Some aspects of this holiday season (such as showing employee appreciation) will be much the same as in "normal" years. Others will be radically different but retailers of all scales and types will be struggling. Ultimately, this could give you a chance to make up some ground on your rivals, and increase your market share.
The key is agility.
Adapting successfully during this pandemic means, first and foremost, making sure your customers can confidently buy from you safely.
Your safety plan may look different from other company's, but don’t be afraid to get creative with your approach. Many businesses might be offering delivery options for their customers, but that might not be right for everyone. You should also investigate the possibility of curbside pickup.
Moving online doesn’t mean losing the festive spirit, either. Some stores are experimenting with the idea of holding virtual parties and retail events – these can drive sales in much the same way as in-person holiday gatherings but without the risks.
If you are pivoting to online sales and events make sure to update your marketing plan. Some small businesses have been hesitant to get into the world of digital marketing, but this holiday season you can’t afford to ignore it. If you do, you may be left behind. A recent survey reported that 70% of companies have invested more in content and social media marketing than they did last year.
Starting Early, Finishing Late
When it comes to making a success of this holiday season there is one factor that matters above all others: maximizing sales. Given the pandemic, it might not be immediately obvious how to do this. You can take inspiration from some of the biggest brands in the world – Visa and Amazon.
One of the most ambitious ways in which huge companies are seeking to maximize their profits this season is to extend the season itself. Amazon, for instance, moved its biggest annual shopping event – “Prime Day” – from July to October. Amazon also said it would invest over $100 million as part of a promotion for third-party sellers, assisting many SMBs who use the platform. Replicating this approach might mean encouraging shoppers to make their holiday purchases earlier, or making it clear that holiday sales will run well into the new year.
Another way to increase sales is to make sure that consumers have as diverse a range of payment and delivery options as possible. To encourage holiday sales, many credit card companies are offering lower processing fees, and SMBs can benefit from this. Research indicates that accepting credit cards allows businesses to get paid 2x faster, and therefore helps increase sales.

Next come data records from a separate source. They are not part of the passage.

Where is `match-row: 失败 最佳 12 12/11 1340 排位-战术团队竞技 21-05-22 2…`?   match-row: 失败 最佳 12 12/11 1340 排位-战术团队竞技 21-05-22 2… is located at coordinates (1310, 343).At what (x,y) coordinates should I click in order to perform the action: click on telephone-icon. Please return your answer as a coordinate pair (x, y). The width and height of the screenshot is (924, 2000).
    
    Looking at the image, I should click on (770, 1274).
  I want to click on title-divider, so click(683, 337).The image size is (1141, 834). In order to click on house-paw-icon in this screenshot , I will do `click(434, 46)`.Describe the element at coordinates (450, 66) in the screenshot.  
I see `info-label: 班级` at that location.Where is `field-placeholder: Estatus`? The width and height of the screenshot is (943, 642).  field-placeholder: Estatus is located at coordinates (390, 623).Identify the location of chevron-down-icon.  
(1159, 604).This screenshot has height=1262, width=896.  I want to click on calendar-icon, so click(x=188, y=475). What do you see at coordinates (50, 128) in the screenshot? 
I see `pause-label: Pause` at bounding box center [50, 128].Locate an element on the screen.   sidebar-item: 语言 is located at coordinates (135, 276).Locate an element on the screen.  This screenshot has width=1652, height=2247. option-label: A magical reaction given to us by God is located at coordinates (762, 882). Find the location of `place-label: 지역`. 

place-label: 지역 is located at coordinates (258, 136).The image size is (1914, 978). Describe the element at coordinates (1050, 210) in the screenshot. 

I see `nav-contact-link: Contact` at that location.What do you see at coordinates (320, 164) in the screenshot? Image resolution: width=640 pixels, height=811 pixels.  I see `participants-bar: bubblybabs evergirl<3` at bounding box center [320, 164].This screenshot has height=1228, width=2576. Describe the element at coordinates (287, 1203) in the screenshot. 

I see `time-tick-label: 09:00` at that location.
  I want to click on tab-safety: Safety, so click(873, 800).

There are signs that this holiday season could be good for small businesses. Shoppers are more aware of the difficulties that SMBs are facing this holiday season as a result of the virus, and are keen to support their local businesses. This means that local businesses could benefit from local increased sales.
In principle, this trend should benefit almost every SMB out there. In practice, however, consumers may need to be encouraged to shop small. This is because, with many physical shops closed, it can be difficult for consumers to find local shops.
If you are using this holiday season to start a digital marketing campaign, your campaign should stress how engaged you are with your community, and how much you have given back to it over the years. In the context of the pandemic, people are pulling together and supporting each other as never before, and ideally, you want to be a part of this!
Agility and Adaptability
Ultimately, this holiday season will be a testing ground for small businesses. Those that are agile, adaptable, and able to rapidly shift their stances could do very well, especially as their less well-prepared competitors drop off.
The most important element in your holiday planning is to embrace change. Rather than trying to scale your existing operations in the hope of bringing in enough revenue, you should take this opportunity to radically rethink your business.
The most successful small businesses are those that have updated their business model for the age of Covid. A recent survey by the nonprofit National Main Street Center found that over 40% of businesses added curbside services since the pandemic began. These are also the companies that have maintained their profit margins in the last few months.
Similarly, innovative approaches might work for other SMBs. For instance, you can use the time your physical store is closed to launch an email marketing campaign, or to complete backlogged tasks.